Высказываются также мнения (П.Фейерабенд) о том, что достижения науки – нечто весьма призрачное. Древние народы переплывали океан на судах, обладавших зачастую лучшими мореходными качествами, чем современные суда, знали навигацию и свойства материалов и т.п. В этом есть доля истины. Нельзя умалить заслуг первых мореплавателей, земледельцев и животноводов. Но все же пар и электричество, атомная энергия, ЭВМ, расшифрованный генетический код – это совершенно другая цивилизация. Вопрос о том, лучше ли она древней, или хуже, бессмыслен, так как история необратима. Наука и образование не сделали людей счастливыми. Но означает ли это, что путь к всеобщему счастью лежит через возврат к невежеству? Имеет ли наука реальную ценность для человечества? Если ценность науки измерять только ее практическими применениями, то одного существования ядерного оружия достаточно для того, чтобы поставить эту ценность под сомнение [6]. 

А. Печчеи – организатор и первый президент Римского клуба[1] будучи убежденным в духовной силе научного сообщества, в его способности стать решающим политическим и культурным фактором современности, писал: «Известно, что сегодня в мире больше ученых, чем их было за все предшествующие века. Как социальная группа они представляют собой сейчас достаточно реальную силу, чтобы недвусмысленно и во весь голос заявить о необходимости всесторонне оценивать технический прогресс и потребовать постепенного введения контроля за его развитием в мировых масштабах». Однако мировое научное сообщество совсем не однородно и, к сожалению, состоит не только из одних бескорыстных интеллектуалов-гуманистов, озабоченных судьбами человечества.

Критика общественного порядка и культуры, в которых наука может использоваться как орудие уничтожения и самоуничтожения, присуща различным социально-философским теориям. При этом утверждается порочность, тупиковый характер европейской культуры. В науке же усматривают «дьявольское перерождение» духа, соблазненного призраком неограниченной власти над природой и людьми, над жизнью и смертью. (Такой властью дьявол в пустыне соблазнял Иисуса). Человеческий разум, ослепленный гордыней, не видит, что его бесчисленные завоевания – путь к духовной пустоте. Жажда познания, будучи оторвана от идеалов Добра и Красоты, направляется только волей к власти и оборачивается неодолимым роком человечества. Русские религиозные философы усматривали здесь следствие утраты нравственных и религиозных ценностей [6].

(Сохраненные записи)

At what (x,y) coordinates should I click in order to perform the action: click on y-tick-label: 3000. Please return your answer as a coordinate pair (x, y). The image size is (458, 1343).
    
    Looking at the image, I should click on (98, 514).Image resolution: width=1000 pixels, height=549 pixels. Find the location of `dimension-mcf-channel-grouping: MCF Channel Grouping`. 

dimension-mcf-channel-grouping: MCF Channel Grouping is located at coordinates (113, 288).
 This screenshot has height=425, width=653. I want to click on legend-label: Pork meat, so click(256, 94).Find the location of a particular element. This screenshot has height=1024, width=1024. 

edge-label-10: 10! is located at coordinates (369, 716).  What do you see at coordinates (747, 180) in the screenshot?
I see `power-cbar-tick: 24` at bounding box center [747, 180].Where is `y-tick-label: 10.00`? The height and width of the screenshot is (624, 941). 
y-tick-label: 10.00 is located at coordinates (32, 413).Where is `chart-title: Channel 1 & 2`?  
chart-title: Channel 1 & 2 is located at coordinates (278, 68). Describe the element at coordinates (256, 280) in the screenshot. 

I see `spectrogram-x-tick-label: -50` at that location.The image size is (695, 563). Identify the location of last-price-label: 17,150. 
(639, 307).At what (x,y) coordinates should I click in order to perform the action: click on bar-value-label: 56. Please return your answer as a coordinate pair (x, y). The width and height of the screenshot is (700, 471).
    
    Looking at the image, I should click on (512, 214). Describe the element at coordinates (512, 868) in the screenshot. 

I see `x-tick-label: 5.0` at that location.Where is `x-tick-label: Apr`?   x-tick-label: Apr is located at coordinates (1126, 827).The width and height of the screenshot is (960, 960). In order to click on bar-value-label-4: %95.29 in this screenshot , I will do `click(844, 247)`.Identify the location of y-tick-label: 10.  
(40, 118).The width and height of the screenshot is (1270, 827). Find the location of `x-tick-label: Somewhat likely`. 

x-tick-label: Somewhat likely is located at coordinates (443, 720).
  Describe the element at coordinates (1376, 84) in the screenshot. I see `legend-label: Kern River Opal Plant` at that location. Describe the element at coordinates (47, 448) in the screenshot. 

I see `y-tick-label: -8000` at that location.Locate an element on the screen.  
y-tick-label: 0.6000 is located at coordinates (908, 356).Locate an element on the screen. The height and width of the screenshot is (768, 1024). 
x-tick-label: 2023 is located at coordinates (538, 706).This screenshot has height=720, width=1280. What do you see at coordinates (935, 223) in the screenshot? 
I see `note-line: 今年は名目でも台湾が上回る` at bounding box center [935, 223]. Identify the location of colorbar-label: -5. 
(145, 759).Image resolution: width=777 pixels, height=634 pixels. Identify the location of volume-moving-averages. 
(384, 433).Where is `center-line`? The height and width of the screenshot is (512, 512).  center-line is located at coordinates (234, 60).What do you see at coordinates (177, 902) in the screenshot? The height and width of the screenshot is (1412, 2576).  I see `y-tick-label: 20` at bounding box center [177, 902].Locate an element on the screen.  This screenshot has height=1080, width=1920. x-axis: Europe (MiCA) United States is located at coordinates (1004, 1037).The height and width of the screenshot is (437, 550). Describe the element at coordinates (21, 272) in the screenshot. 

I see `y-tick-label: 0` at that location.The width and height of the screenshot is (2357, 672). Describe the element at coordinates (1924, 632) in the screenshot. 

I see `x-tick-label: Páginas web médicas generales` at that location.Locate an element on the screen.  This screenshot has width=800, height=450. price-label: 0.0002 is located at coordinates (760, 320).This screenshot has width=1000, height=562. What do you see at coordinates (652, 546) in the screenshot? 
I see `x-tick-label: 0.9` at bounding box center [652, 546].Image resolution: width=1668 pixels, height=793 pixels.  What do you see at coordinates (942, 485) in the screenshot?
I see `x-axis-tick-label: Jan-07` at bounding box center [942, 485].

### Что требуется:
Пожалуйста, ответьте по тексту о ценности науки: следствием чего русские религиозные философы считали представление о науке как пути к духовной пустоте?

### Решение задания:
Следствием утраты нравственных и религиозных ценностей.